Hatten Sie eine Idee, die sich dann nicht realisieren ließ?
Nein, ich wollte ja sehen, was hier los ist. Ich hatte eigentlich nur eine These, und da bin ich nicht enttäuscht, sondern bestätigt worden. Darin, dass Union doch irgendwie ein ostdeutscher Klub ist und ich etwas vorfinde, was ich kenne. Ich gehöre zur letzten Erwachsenengeneration aus dem Osten, Begriffe wie Kollektiv und Solidarität bedeuten mir viel. Ich liebe Arbeitsräume, wo keine Supervisoren und Berater nötig sind, sondern die Entscheidungen miteinander getroffen werden. Dazu gehört auch, dass die Frauen hier in einer großen Freiheit und Selbstverständlichkeit viel Verantwortung übernehmen.
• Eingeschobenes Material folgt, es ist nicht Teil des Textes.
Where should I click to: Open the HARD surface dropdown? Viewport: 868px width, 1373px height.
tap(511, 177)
Hier haben die Frauen viel zu sagen – ohne dass es eine Quote gibt (lacht). Das kann der Film zeigen.
Im Gegensatz zu Filmen wie »Fassbinder« oder »Familie Brasch« gehören bei Union nicht einzelne Protagonisten, sondern viele Menschen zum Betrieb.
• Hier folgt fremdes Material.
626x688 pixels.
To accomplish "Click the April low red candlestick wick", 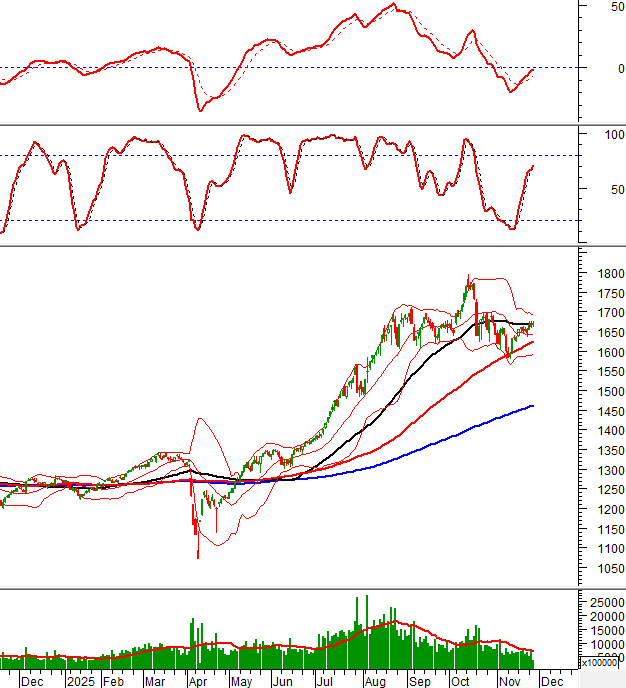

Ich habe schon versucht, Leute zu finden, die exemplarisch für diesen Betrieb stehen. Da sind die Frauen, aber auch Pressechef Christian Arbeit oder Präsident Dirk Zingler. Bei den Fans gibt es beispielsweise zwei Ebenen: Das sind einmal die Ultras, deren Arbeit ich zeige. Und dann gibt es die beiden Fans, die meine »Kommentatoren« sind. Zwei junge Männer, die den Podcast »Taktik und Suff« machen, die über Fußball sprechen, wie ihnen der Schnabel gewachsen ist. Aber insgesamt habe ich mit viel mehr Leuten gedreht, als jetzt im Film sind. Es gibt eine Viereinhalb-Stunden-Fassung des Films mit mehr Figuren. Schließlich habe ich mich auf sechs Hauptfiguren reduziert, bei denen man gut nachvollziehen kann, warum sie wie agieren und wo ihre Reise in diesem Betrieb jeweils hinführt, wo und wie sich ihre Wege kreuzen, wie Entscheidungen getroffen werden. Das habe ich auch bei »Familie Brasch« gemacht.
Gab es Reaktionen von Kollegen, weil sie einen Fußballfilm machen?
Ein paar Filmkollegen hatte ich zu Sichtungen eingeladen, da gab es einige Diskussionen. Jeder hatte einen anderen Film gesehen. Sehr interessant. Ich bin gespannt, was die Zuschauer sagen, wenn der Film im Kino zu sehen ist. Darauf freue ich mich riesig.